Back from a summer in Sarajevo, Shelby Jo Long-Hammond still wakes up in the middle of the night with "Sniper Alley" on her mind.
The infamous killing zone is quiet 15 years after people were routinely gunned down during the siege that pitted ethnic groups against each other in bloody conflict. But the echoes from that time made more poignant Long-Hammond's participation in the International Debate Education Association's youth forum in Bosnia and Herzogevenia.
"Since 15 years ago, when people were shot down every day and no one, especially from Serbia or Croatia, could visit the Bosnian Parliament building, there has been a lot of progress, but there are still tensions," said Long-Hammond, a Rocky Mountain College assistant professor of communication studies, who also coaches the RMC debate team.
"We were able to walk down that street," she said. "But thinking about how recently no one could walk where we did safely was pretty moving."
Long-Hammond was one of five debate trainers from the United States chosen to work with the IDEA forum that brought 300 students from 35 countries to learn about free speech and debate.
"I had students from Serbia working with students from Kosovo, and there was huge tension because Kosovo had just separated from Serbia," she said.
"There was intercultural tension with students from Georgia and Kazakstan, also.

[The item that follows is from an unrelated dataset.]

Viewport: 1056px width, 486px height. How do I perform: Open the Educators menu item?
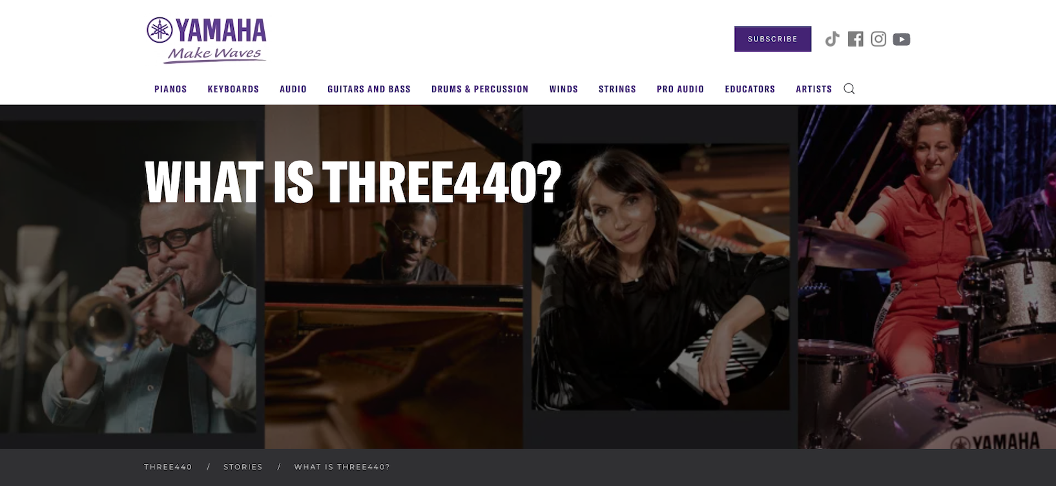click(750, 89)
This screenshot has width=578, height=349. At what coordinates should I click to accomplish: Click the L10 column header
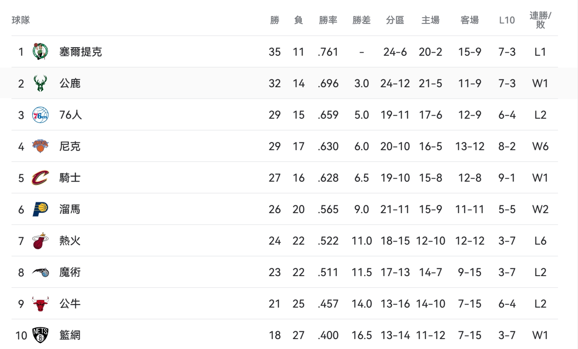coord(507,20)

There is such intense nationalism in these new democracies in Eastern Europe and the former U.S.S.R. that it's easy to see how words turned to actual weapons.
"That heat is still there."
But, for Long-Hammond, the congregation of students from so may different cultures was an opportunity to instill in them the necessity of discourse rather than violence as a way to work on problems.
"While I may have worried some nights, that was not a preoccupation because, in the training labs, we made so much progress teaching how reason could prevail in finding solutions to issues," she said.
And, she noted, that former forbidden parliament building was where the final debate competition was held this year.
For Long-Hammond, this was more than a job to train foreign students. It was also an opportunity to forge relationships that will result in opportunities for prospective high school students from Montana.
"These are all high schools students who come to the forum, and my participation will help open doors for high school students from our area who might want this great international experience," she said.
One of Long-Hammond's goals is to assemble a team of three area high school students, with a coach - perhaps one of her college debate team's members - to attend next year's forum in the Netherlands.
"I know from my experience in Ireland when I was in college to now, when I take Rocky students to Ireland, that travel and experiencing other cultures is a wonderful part of education," she said.
"Exposure to other cultures for Montana high school kids certainly would be an advantage for their future education."
For Long-Hammond the international forums are a professional benefit.
"To be chosen is a professional honor, and I hope to be able to go to future forums planned in Rwanda and Guatemala. It always gives me a new perspective with application to what I do at Rocky," she said.
IDEA works to promote debate and discourse in newly developing democratic countries and organizes debate activities around the world. Long-Hammond was selected as a debate trainer for the 15th annual IDEA Youth Forum.
"My lab training partner was from Macedonia, so it was a truly intercultural educational experience," she said. "Just learning new language and learning how they use English is an experience."